LA Forensics: The Keystone Diamond
Casting a Wider Net
Ramsdell wanted to talk to the ex-wife. She and William had fought over ownership of the house and another piece of property, resulting in an ugly divorce situation. Mrs. Conway was also one of the few people who could have walked past Dante without a fuss. She was given a polygraph test and passed.
Detectives also talked to the nephew, a sister, a stepdaughter and numerous other people. They fingerprinted all of William's relatives and friends to compare with the prints found in the house and on the flashlight. Back in 1983, no computerized fingerprint database existed. Forensic investigators had to manually compare lifted prints with identified suspects. It was a cumbersome process.
Witnesses gave the detectives some valuable information — every night before bed, William took off his pinky ring, Rolex and gold chain. He placed the items on a nightstand next to his bed, not in the jewelry box.

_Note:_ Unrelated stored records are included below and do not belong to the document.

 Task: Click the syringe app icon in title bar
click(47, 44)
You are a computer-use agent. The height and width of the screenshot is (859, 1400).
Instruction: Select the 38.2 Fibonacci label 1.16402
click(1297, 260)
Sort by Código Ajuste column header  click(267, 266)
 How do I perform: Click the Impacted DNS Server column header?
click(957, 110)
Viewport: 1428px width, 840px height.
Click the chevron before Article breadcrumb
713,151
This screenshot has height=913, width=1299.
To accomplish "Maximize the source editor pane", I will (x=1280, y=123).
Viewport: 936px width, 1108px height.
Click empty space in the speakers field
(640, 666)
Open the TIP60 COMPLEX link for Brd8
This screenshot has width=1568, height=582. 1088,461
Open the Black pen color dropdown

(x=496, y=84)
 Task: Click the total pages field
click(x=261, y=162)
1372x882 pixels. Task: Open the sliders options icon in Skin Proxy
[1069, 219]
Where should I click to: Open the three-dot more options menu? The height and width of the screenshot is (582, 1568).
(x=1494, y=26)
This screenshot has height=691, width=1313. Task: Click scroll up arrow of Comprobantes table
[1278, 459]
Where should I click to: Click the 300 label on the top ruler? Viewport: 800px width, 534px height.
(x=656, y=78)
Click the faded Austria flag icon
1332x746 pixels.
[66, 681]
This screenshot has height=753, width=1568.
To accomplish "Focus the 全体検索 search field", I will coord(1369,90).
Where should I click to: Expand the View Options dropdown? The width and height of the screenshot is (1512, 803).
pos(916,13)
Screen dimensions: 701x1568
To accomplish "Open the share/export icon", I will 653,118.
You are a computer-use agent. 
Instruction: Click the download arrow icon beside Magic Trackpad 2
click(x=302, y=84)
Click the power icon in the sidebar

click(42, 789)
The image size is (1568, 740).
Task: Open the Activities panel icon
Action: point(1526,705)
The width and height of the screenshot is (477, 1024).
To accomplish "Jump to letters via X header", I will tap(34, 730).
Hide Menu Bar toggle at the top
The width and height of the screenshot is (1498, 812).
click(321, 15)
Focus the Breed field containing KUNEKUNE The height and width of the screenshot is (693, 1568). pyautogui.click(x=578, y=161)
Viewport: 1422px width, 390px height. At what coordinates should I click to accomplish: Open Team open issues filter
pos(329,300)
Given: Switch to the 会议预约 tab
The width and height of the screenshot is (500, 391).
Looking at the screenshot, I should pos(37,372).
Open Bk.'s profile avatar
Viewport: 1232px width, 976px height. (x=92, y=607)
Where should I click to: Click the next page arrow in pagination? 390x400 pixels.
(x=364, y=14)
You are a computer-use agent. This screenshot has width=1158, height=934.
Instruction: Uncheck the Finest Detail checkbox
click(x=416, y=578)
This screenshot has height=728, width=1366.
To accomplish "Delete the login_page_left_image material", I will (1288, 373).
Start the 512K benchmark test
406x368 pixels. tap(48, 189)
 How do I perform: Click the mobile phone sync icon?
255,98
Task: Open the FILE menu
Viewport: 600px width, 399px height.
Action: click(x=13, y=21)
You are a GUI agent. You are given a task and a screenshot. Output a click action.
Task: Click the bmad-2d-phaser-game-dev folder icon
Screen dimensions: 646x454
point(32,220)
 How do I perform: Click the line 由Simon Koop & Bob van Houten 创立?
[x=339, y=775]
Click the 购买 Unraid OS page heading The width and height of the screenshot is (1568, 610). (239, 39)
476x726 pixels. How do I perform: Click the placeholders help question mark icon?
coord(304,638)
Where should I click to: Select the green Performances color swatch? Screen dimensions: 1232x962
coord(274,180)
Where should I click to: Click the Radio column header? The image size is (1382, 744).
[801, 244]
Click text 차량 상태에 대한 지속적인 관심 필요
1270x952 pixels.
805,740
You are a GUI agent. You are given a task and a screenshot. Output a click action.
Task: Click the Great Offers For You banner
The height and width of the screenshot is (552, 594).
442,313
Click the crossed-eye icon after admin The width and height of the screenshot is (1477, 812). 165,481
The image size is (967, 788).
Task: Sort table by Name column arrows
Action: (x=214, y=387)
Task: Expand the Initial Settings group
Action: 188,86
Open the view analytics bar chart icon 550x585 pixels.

"A normal burglar would have scooped up everything," Ramsdell thought. "You're not going to sit there and appraise the jewelry while you're doing this crime. So whoever went there knew exactly what they were going to pick up."
The detectives still needed to interview two others: Noel Scott, the grandson; and his childhood friend Mario Lombardi, a frequent visitor well known to William. Their fingerprints were already on file because they had committed petty thefts together. It seemed that they were crime partners as well as best friends.